Все шло путем (причем обычным): меры приняты, литература профилактирована. Отчетный доклад почти готов: карта минного поля составлена; перебеляй, морской писарь!
И вдруг.
Вот как это все случилось.
Я уже называл некоего Гедеонова М. Который первую пьесу Островского запретил: за то, что в ней купчики якобы пьют и даже гуляют от жен: клевета-то какая антигосударственная, непатриотичная.

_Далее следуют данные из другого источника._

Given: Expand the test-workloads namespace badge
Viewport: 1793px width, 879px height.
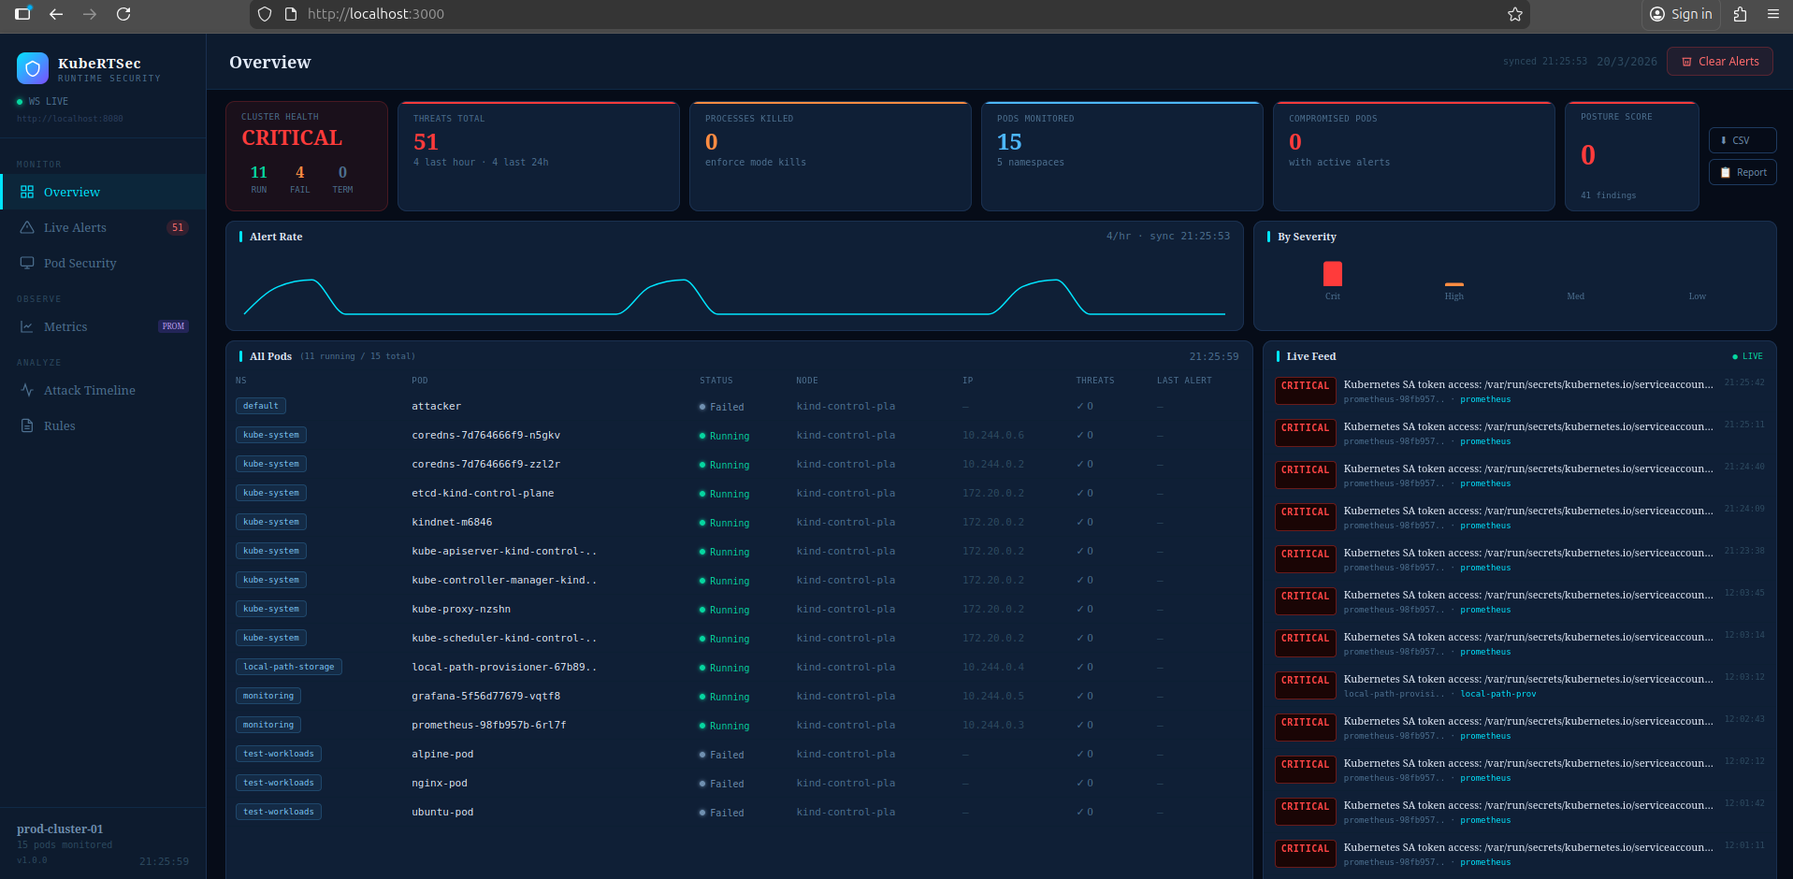Looking at the screenshot, I should [x=278, y=754].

Лень разъяснять его подробно. Кончил, конечно, как все. А покамест служил в Третьем, старшим чиновником цензурной экспедиции. Сфера его ответственности распространялась только на драматургию. Мог больше не лезть ни во что. И так камер-юнкер, а на карманные баловался и подрабатывал заметками в «Северной пчеле». Якобы друг Дубельта. Якобы друг Булгарина. Якобы (и конечно) родич известного театрального тоже Гедеонова – по слухам, не негодяя.
Разумеется, я с радостью зачитал бы мнение Островского об этом субчике. Из письма к Салтыкову. Или от С. к О. Прекрасный, наверное, получился бы урок чистопородного русского языка. Но, увы, невозможно: эти письма (и заодно уж Некрасова) скурил матрос.
Что значит какой? Обыкновенный. Революционный. В белом венчике из роз. Может быть, как раз тот, с которым Цветаева жила году в девятнадцатом или двадцатом. Не то чтобы я этим интересовался, но, как говорится, листая том писем гениальной поэтессы, взгляд упал. Вроде она восторгалась матросом за свежесть. Возможно, и за простоту.
Я закрыл бы эту страницу и навсегда забыл – но взгляд опять упал где-то рядом. И там стояло слово «жидовка»!
Об эту пору поэтесса устроилась ненадолго в какое-то советское учреждение. Вроде бы переводила вырезки из иностранных газет. Естественно, обстановка учреждения угнетала ее. Среди других раздражающих факторов имелся и такой: за столом напротив работала похожая на селедку жидовка. Или жидовка, похожая на селедку, – не проверять же.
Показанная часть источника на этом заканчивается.